For those of us serving in ministry in any capacity, dealing with “low” seasons can be especially difficult because we are still required to positively shepherd those entrusted to us. Sometimes there doesn’t seem to be a light at the end of the tunnel for those low seasons, and there doesn’t seem to be significant immediate relief.
God cares deeply about our feelings. He created the spectrum of emotions and gave us as free will beings the capacity to intimately feel these emotions. It is important to Him that we learn how to control our emotions in a healthy way. So how do we walk through a low season without yielding to the temptation to give up or get burnt out?
Through my own prayers, I came up with a few thoughts that help me gain a little “God-perspective.” Hopefully if you find yourself walking through a low season, one or more of these will benefit you.

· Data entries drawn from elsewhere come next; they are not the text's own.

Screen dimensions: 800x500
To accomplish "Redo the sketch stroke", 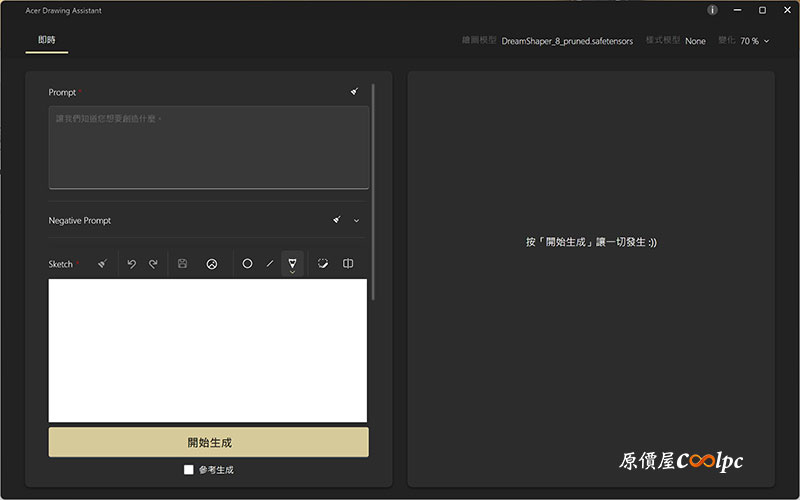I will pos(153,264).
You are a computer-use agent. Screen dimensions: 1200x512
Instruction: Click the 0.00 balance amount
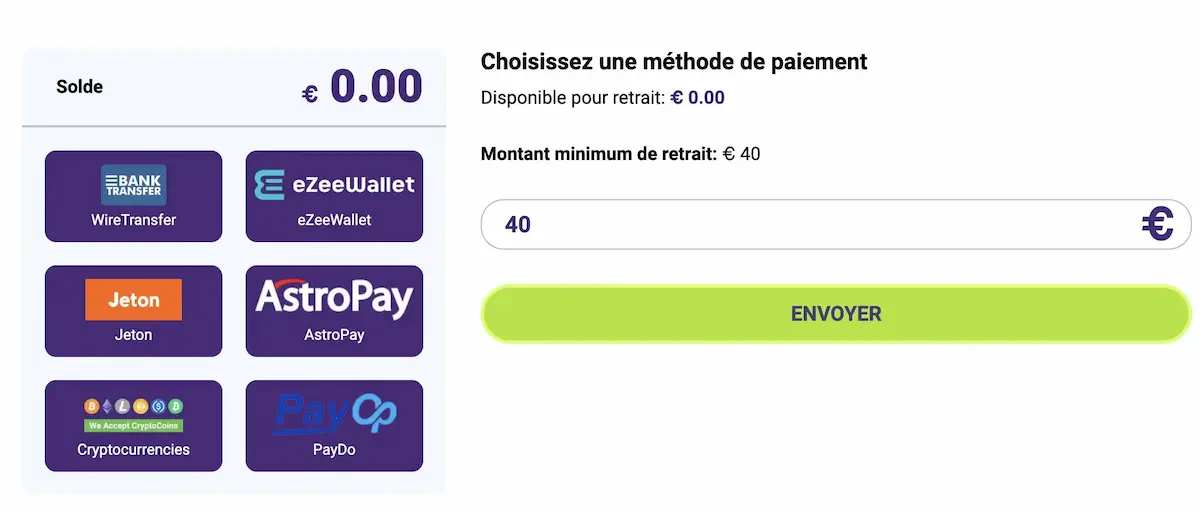click(376, 87)

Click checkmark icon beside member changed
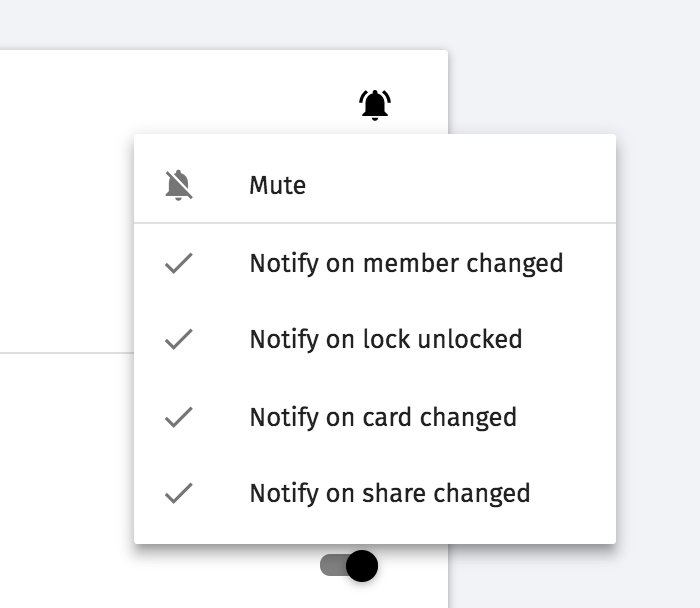[x=179, y=263]
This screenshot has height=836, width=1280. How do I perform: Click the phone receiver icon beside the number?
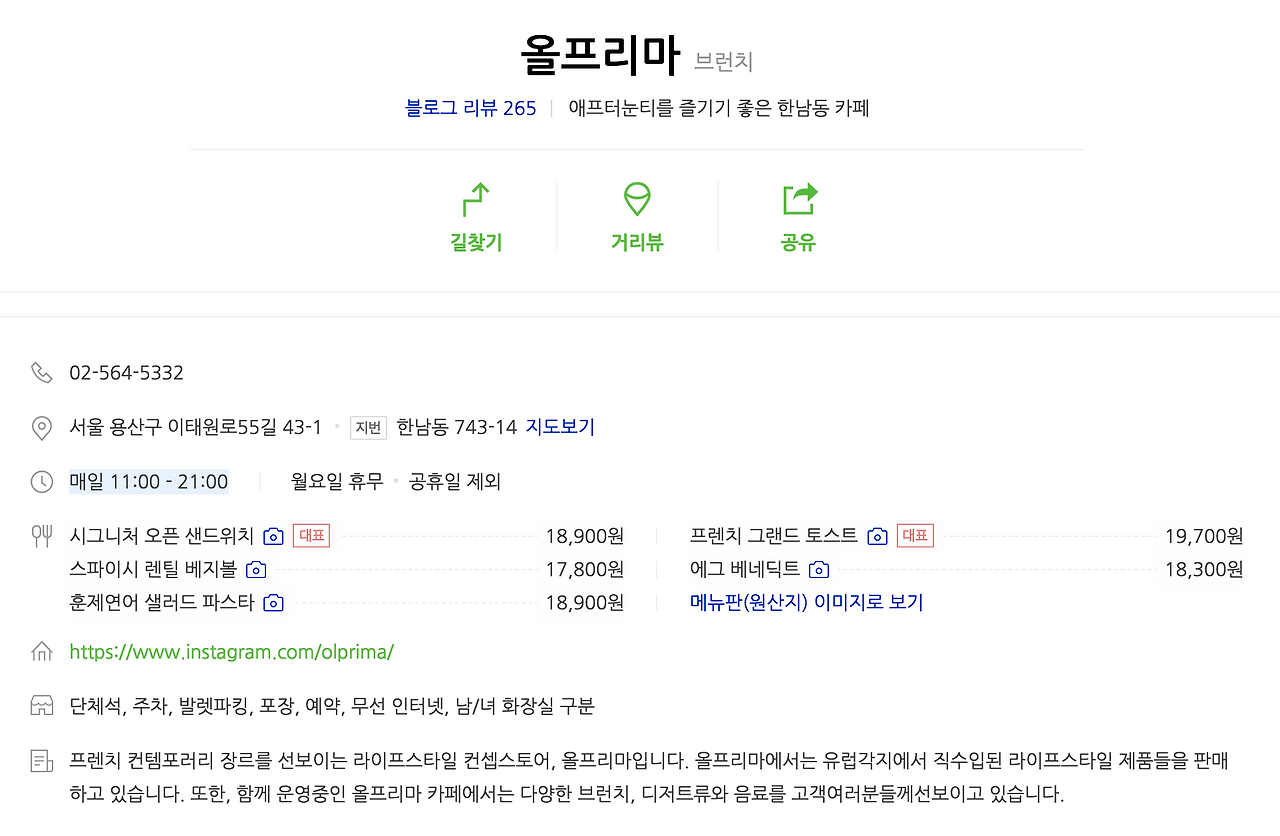coord(41,371)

- Learn to trust God’s sovereignty. What you are feeling doesn’t surprise God, and experiencing a “blue” emotion doesn’t offend God. In everything He allows our way, He is leading us closer to Him, and frankly that’s all we need to understand. Take every day as it comes, and make the best individual decisions you are able to make.

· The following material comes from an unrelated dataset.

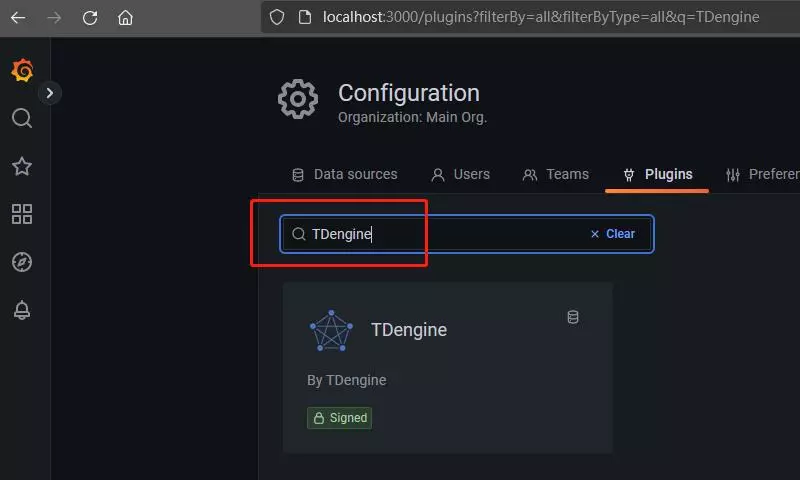Clear the plugin search text
Image resolution: width=800 pixels, height=480 pixels.
click(612, 234)
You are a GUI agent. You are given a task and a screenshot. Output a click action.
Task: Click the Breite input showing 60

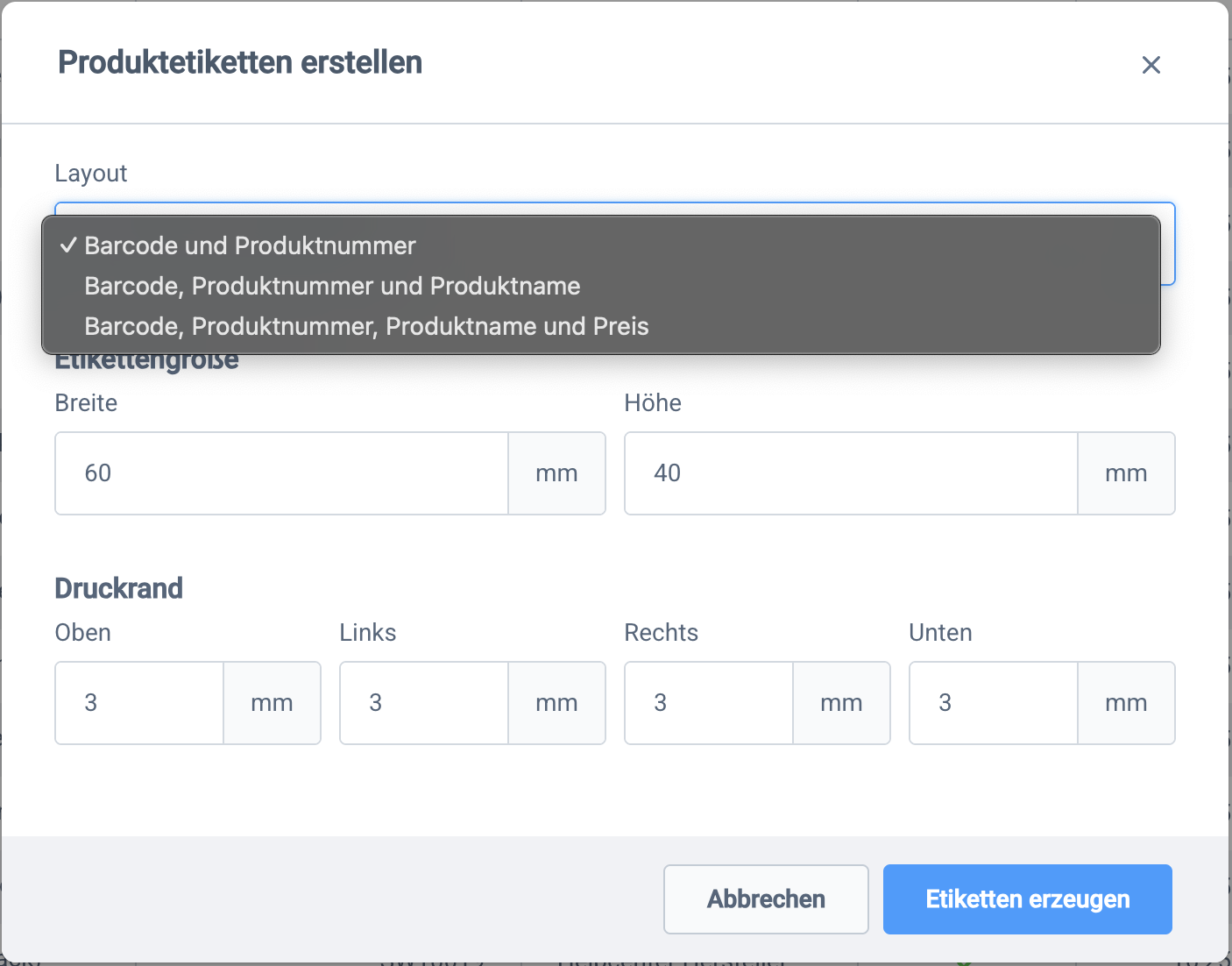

- Have a disciplined spiritual life. One sign of a mature believer is to continue with the practice of studying Scripture, praying, singing, and fasting even when you don’t feel like it. God never promised that we would always feel His Presence; He simply asks us to be faithful disciples. A promise of God that we can hold onto, though, is that if we seek God with all our hearts, we will find Him (Jeremiah 29:13, also see Luke 18:1-8).
- Make sure you are eating healthy, exercising, and sleeping enough. Our eating habits, exercise habits, and sleeping habits directly affect our attitudes, which can quickly affect our passion and spiritual perspective. Go for a morning jog, or lay off the ritualistic coffee in favor of an apple and a glass of water. You may be surprised at the results!
- Bless someone. Sometimes a low season may seem worse because we are so obsessed with how we’re feeling. Try moving your attention to the needs of someone else. Bring some pastries to work tomorrow morning to share with your coworkers, send a thank-you card to the guy who cuts your grass, do your spouse’s chores for her.
- Remember, problems are always bigger at night. This is something I would hear all the time from Pastor John Lindell when I attended James River Church in college – and it is so true. When your mind wanders at night, it’s somehow easier to entertain thoughts of negativity, worry, or discouragement. This has been a source of hope for me as I can look forward to the morning when somehow my major problem last night isn’t quite so big anymore. If you feel you easily succumb to negative or worrisome thinking at night, train yourself to replace that sort of wandering mind with something healthy – like reading a book, exercising, or painting – until the morning when you can reflect with a refreshed mind.
Of course, hard seasons are hard, and I’m not negating that. Make sure to maintain a posture of openness to God through it all, as it can become easy to be calloused in these kinds of seasons. And remember that I’m praying for you.
Find strength in His Word and His Presence.